Below are seven flipbook styles you can use for your flipbooks. You can adapt how each publication looks and behaves to suit different content, brands, and reading preferences, so one system stays flexible across many kinds of projects.
Our default 3D flipbook delivers a smooth page-turn with depth and lighting that feels close to a printed book. It suits catalogs, magazines, and any PDF you want to present with a polished, interactive look.
The 2D flipbook uses a flat page flip without 3D perspective. It is lightweight and fast, ideal when you want clarity and performance on every device, from phones to large desktops.
Realistic flipbook adds a hard-cover look with a spine and cover treatment that resembles a physical volume. Use it for premium reports, portfolios, and branded publications.
Binder flipbook shows a spiral-bound style along the edge, perfect for manuals, training packs, and handbooks where a technical or workbook feel fits your content.
Vertical calendar flipbook flips pages upward and downward like a wall or desk calendar.
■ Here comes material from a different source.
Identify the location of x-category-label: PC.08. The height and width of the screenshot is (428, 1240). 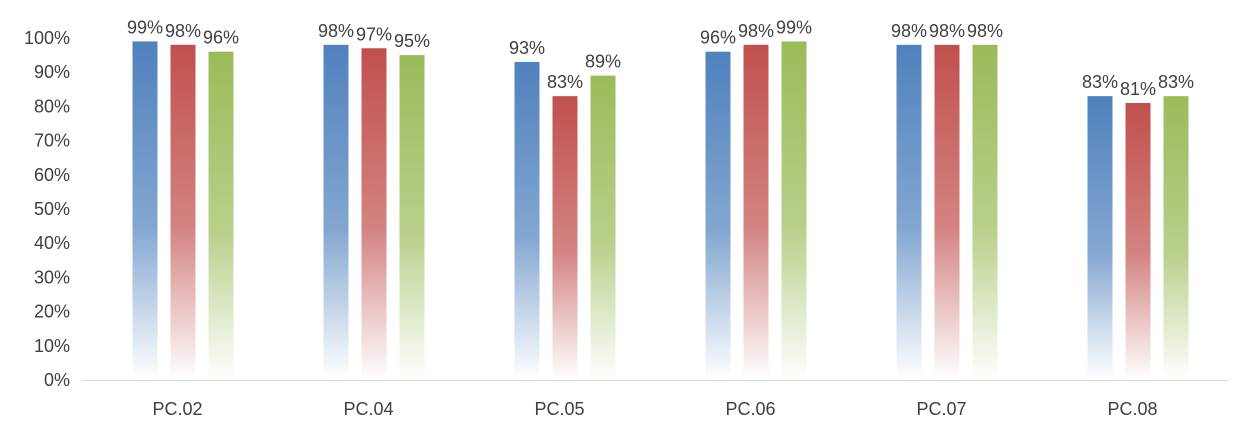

You can show it with spiral binding along the edge or turn the binder off for a clean edge; either way works. The sample uses binder on so you can see the ring-bound look. It is a natural fit for tall artwork, planners, and seasonal campaigns where you want a clear vertical flow instead of a side-by-side spread.
Slider mode moves pages horizontally in a slide-style view instead of a fold. Pages glide past one another like a carousel, so the motion stays simple and quick on touchscreens and trackpads. Readers who prefer swiping through slides or wide spreads often find this layout more natural for presentations, lookbooks, and image-led PDFs where each screen is meant to stand on its own.
Vertical reader stacks pages in a scrolling column, similar to reading a long article or PDF on mobile. There is no fold animation; readers simply scroll through the full height of each page, which feels familiar from browsers and news apps. It works well for text-heavy documents, reports, and newsletters where you want linear reading and comfortable one-thumb browsing on phones.